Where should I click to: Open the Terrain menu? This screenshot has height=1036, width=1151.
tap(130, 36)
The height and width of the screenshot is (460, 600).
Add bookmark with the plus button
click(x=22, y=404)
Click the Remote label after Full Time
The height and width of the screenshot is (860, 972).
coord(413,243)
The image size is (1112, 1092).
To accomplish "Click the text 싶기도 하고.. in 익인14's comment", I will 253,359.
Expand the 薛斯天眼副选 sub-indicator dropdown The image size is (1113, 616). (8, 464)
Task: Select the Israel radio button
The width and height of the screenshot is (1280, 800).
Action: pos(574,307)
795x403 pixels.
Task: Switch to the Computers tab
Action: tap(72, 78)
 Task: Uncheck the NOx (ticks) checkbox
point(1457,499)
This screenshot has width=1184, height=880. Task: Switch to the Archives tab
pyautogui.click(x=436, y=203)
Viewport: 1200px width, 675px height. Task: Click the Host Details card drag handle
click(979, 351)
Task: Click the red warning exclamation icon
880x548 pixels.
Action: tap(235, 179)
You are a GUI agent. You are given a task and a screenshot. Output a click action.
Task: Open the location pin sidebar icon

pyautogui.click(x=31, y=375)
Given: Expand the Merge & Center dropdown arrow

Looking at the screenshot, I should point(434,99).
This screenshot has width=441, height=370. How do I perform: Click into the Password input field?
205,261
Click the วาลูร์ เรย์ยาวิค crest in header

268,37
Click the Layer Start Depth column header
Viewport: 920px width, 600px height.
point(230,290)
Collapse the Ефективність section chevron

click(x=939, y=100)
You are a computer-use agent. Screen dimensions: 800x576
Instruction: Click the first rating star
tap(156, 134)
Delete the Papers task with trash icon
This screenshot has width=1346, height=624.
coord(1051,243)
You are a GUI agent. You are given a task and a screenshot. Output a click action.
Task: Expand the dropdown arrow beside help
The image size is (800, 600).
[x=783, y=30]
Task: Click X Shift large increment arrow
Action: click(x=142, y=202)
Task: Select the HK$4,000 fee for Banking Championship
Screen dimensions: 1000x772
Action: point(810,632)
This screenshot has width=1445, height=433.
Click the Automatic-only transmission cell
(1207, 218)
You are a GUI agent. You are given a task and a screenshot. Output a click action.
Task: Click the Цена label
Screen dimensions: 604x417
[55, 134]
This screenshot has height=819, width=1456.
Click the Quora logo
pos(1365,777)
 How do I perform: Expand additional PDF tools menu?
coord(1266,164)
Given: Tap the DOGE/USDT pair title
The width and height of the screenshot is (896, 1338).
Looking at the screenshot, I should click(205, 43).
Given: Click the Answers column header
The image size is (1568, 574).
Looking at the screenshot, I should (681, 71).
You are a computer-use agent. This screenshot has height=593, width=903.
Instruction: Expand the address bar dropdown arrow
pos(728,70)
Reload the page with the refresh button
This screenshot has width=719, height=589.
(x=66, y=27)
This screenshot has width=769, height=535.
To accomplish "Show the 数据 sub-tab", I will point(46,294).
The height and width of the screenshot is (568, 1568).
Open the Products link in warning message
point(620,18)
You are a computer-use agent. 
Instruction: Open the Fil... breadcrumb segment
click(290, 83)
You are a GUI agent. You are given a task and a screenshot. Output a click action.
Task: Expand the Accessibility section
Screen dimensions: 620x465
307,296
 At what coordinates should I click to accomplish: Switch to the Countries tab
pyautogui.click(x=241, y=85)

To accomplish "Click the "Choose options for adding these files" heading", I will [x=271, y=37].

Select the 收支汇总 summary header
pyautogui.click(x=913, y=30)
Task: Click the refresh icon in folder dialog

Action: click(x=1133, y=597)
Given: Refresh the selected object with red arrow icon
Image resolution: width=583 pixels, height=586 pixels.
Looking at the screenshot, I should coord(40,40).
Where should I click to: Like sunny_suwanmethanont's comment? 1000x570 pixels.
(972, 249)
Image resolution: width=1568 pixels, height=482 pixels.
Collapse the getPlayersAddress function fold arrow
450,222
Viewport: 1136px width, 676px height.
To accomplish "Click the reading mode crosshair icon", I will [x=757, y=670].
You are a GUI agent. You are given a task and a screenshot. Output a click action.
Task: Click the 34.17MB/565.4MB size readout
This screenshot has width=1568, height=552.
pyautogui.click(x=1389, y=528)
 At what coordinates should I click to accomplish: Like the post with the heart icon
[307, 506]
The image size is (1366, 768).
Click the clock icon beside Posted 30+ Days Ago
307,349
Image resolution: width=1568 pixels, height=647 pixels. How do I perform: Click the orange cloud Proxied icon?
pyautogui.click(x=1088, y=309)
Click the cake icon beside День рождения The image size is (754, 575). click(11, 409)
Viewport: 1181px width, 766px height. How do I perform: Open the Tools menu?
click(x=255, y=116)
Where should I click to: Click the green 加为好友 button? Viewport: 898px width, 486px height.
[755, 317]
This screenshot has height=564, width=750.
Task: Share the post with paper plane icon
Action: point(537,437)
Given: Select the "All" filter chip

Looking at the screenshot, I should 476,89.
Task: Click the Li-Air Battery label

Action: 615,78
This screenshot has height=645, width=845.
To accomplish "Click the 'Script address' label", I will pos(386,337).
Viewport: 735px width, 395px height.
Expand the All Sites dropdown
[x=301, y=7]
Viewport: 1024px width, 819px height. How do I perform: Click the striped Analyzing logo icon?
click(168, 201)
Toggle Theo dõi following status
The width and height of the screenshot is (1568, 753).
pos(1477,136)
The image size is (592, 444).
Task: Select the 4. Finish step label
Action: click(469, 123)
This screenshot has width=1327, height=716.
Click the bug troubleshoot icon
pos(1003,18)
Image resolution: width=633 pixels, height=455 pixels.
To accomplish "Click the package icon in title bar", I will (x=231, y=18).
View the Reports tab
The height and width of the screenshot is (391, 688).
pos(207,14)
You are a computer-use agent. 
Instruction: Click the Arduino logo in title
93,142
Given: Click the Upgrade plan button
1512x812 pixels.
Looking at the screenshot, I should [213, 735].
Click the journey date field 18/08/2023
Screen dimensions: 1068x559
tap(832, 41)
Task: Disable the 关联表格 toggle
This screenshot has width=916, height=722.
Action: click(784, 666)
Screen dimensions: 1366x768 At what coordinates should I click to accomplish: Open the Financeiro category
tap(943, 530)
- - - - - - -
## [REQUIREMENT]
Using the entries shown above, reproduce verbatim the lines from the line bearing "Image resolution: width=633" to the line bearing "Given: Click the Upgrade plan button", inclusive.

## [FINAL ANSWER]
Image resolution: width=633 pixels, height=455 pixels.
To accomplish "Click the package icon in title bar", I will (x=231, y=18).
View the Reports tab
The height and width of the screenshot is (391, 688).
pos(207,14)
You are a computer-use agent. 
Instruction: Click the Arduino logo in title
93,142
Given: Click the Upgrade plan button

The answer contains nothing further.